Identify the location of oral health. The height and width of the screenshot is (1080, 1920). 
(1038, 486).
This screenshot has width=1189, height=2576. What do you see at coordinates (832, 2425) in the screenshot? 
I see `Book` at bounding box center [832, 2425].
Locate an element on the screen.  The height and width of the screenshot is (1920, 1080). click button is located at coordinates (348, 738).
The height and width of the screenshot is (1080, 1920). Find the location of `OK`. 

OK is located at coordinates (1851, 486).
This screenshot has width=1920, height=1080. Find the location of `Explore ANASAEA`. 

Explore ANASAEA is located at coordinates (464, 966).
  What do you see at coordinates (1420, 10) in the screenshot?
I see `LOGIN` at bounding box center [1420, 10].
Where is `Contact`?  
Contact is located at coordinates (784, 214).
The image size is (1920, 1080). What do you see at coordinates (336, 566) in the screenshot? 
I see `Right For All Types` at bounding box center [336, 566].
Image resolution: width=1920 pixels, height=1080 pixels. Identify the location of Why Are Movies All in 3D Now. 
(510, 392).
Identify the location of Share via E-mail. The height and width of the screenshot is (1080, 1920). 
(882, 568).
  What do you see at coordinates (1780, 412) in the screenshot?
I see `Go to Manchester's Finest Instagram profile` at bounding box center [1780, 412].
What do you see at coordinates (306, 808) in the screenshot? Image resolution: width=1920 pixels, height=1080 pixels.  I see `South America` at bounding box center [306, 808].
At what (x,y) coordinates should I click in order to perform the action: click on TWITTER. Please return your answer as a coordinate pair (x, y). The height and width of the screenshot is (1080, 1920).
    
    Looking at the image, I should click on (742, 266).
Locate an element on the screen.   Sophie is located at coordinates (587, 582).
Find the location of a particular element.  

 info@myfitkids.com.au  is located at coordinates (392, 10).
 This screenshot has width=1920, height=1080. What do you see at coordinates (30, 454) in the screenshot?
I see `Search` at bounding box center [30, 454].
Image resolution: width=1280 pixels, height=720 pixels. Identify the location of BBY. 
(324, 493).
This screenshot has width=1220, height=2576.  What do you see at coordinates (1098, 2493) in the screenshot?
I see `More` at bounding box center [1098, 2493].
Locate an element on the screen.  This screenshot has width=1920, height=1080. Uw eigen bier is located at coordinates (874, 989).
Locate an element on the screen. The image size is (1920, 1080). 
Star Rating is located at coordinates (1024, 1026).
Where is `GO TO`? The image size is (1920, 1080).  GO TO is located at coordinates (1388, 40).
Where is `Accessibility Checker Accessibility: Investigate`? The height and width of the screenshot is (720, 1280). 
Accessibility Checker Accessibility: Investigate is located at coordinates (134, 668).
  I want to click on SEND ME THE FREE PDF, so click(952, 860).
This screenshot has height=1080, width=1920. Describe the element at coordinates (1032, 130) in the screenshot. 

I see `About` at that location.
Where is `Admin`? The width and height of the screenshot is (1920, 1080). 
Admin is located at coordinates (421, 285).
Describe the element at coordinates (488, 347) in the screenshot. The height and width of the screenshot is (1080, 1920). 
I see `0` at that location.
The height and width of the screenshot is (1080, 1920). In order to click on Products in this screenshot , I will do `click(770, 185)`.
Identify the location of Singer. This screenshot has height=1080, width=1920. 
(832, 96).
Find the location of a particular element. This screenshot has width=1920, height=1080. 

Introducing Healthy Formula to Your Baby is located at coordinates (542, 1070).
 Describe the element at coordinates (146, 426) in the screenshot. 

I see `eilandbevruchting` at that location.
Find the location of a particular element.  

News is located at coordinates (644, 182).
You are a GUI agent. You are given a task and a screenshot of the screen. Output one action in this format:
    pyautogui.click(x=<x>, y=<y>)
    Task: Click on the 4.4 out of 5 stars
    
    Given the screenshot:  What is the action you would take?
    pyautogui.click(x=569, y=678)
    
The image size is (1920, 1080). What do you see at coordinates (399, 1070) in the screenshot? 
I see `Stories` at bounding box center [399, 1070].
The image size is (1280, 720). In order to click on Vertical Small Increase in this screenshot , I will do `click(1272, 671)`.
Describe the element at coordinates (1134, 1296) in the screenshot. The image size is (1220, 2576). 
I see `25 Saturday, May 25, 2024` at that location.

· · · · · · ·

■ TASK DETAILS ■
Present every line of the entries above as a Markdown table with two columns, "Row" for the row number and "Line" for the line itself, and leave out the blank lines.

■ REPLY ■
| Row | Line |
|---|---|
| 1 | Identify the location of oral health. The height and width of the screenshot is (1080, 1920).  |
| 2 | (1038, 486). |
| 3 | This screenshot has width=1189, height=2576. What do you see at coordinates (832, 2425) in the screenshot?  |
| 4 | I see `Book` at bounding box center [832, 2425]. |
| 5 | Locate an element on the screen.  The height and width of the screenshot is (1920, 1080). click button is located at coordinates (348, 738). |
| 6 | The height and width of the screenshot is (1080, 1920). Find the location of `OK`.  |
| 7 | OK is located at coordinates (1851, 486). |
| 8 | This screenshot has width=1920, height=1080. Find the location of `Explore ANASAEA`.  |
| 9 | Explore ANASAEA is located at coordinates (464, 966). |
| 10 |   What do you see at coordinates (1420, 10) in the screenshot? |
| 11 | I see `LOGIN` at bounding box center [1420, 10]. |
| 12 | Where is `Contact`?   |
| 13 | Contact is located at coordinates (784, 214). |
| 14 | The image size is (1920, 1080). What do you see at coordinates (336, 566) in the screenshot?  |
| 15 | I see `Right For All Types` at bounding box center [336, 566]. |
| 16 | Image resolution: width=1920 pixels, height=1080 pixels. Identify the location of Why Are Movies All in 3D Now.  |
| 17 | (510, 392). |
| 18 | Identify the location of Share via E-mail. The height and width of the screenshot is (1080, 1920).  |
| 19 | (882, 568). |
| 20 |   What do you see at coordinates (1780, 412) in the screenshot? |
| 21 | I see `Go to Manchester's Finest Instagram profile` at bounding box center [1780, 412]. |
| 22 | What do you see at coordinates (306, 808) in the screenshot? Image resolution: width=1920 pixels, height=1080 pixels.  I see `South America` at bounding box center [306, 808]. |
| 23 | At what (x,y) coordinates should I click in order to perform the action: click on TWITTER. Please return your answer as a coordinate pair (x, y). The height and width of the screenshot is (1080, 1920). |
| 24 |     Looking at the image, I should click on (742, 266). |
| 25 | Locate an element on the screen.   Sophie is located at coordinates (587, 582). |
| 26 | Find the location of a particular element.   |
| 27 |  info@myfitkids.com.au  is located at coordinates (392, 10). |
| 28 |  This screenshot has width=1920, height=1080. What do you see at coordinates (30, 454) in the screenshot? |
| 29 | I see `Search` at bounding box center [30, 454]. |
| 30 | Image resolution: width=1280 pixels, height=720 pixels. Identify the location of BBY.  |
| 31 | (324, 493). |
| 32 | This screenshot has width=1220, height=2576.  What do you see at coordinates (1098, 2493) in the screenshot? |
| 33 | I see `More` at bounding box center [1098, 2493]. |
| 34 | Locate an element on the screen.  This screenshot has width=1920, height=1080. Uw eigen bier is located at coordinates (874, 989). |
| 35 | Locate an element on the screen. The image size is (1920, 1080).  |
| 36 | Star Rating is located at coordinates (1024, 1026). |
| 37 | Where is `GO TO`? The image size is (1920, 1080).  GO TO is located at coordinates (1388, 40). |
| 38 | Where is `Accessibility Checker Accessibility: Investigate`? The height and width of the screenshot is (720, 1280).  |
| 39 | Accessibility Checker Accessibility: Investigate is located at coordinates (134, 668). |
| 40 |   I want to click on SEND ME THE FREE PDF, so click(952, 860). |
| 41 | This screenshot has height=1080, width=1920. Describe the element at coordinates (1032, 130) in the screenshot.  |
| 42 | I see `About` at that location. |
| 43 | Where is `Admin`? The width and height of the screenshot is (1920, 1080).  |
| 44 | Admin is located at coordinates (421, 285). |
| 45 | Describe the element at coordinates (488, 347) in the screenshot. The height and width of the screenshot is (1080, 1920).  |
| 46 | I see `0` at that location. |
| 47 | The height and width of the screenshot is (1080, 1920). In order to click on Products in this screenshot , I will do `click(770, 185)`. |
| 48 | Identify the location of Singer. This screenshot has height=1080, width=1920.  |
| 49 | (832, 96). |
| 50 | Find the location of a particular element. This screenshot has width=1920, height=1080.  |
| 51 | Introducing Healthy Formula to Your Baby is located at coordinates (542, 1070). |
| 52 |  Describe the element at coordinates (146, 426) in the screenshot.  |
| 53 | I see `eilandbevruchting` at that location. |
| 54 | Find the location of a particular element.   |
| 55 | News is located at coordinates (644, 182). |
| 56 | You are a GUI agent. You are given a task and a screenshot of the screen. Output one action in this format: |
| 57 |     pyautogui.click(x=<x>, y=<y>) |
| 58 |     Task: Click on the 4.4 out of 5 stars |
| 59 |     Given the screenshot:  What is the action you would take? |
| 60 |     pyautogui.click(x=569, y=678) |
| 61 | The image size is (1920, 1080). What do you see at coordinates (399, 1070) in the screenshot?  |
| 62 | I see `Stories` at bounding box center [399, 1070]. |
| 63 | The image size is (1280, 720). In order to click on Vertical Small Increase in this screenshot , I will do `click(1272, 671)`. |
| 64 | Describe the element at coordinates (1134, 1296) in the screenshot. The image size is (1220, 2576).  |
| 65 | I see `25 Saturday, May 25, 2024` at that location. |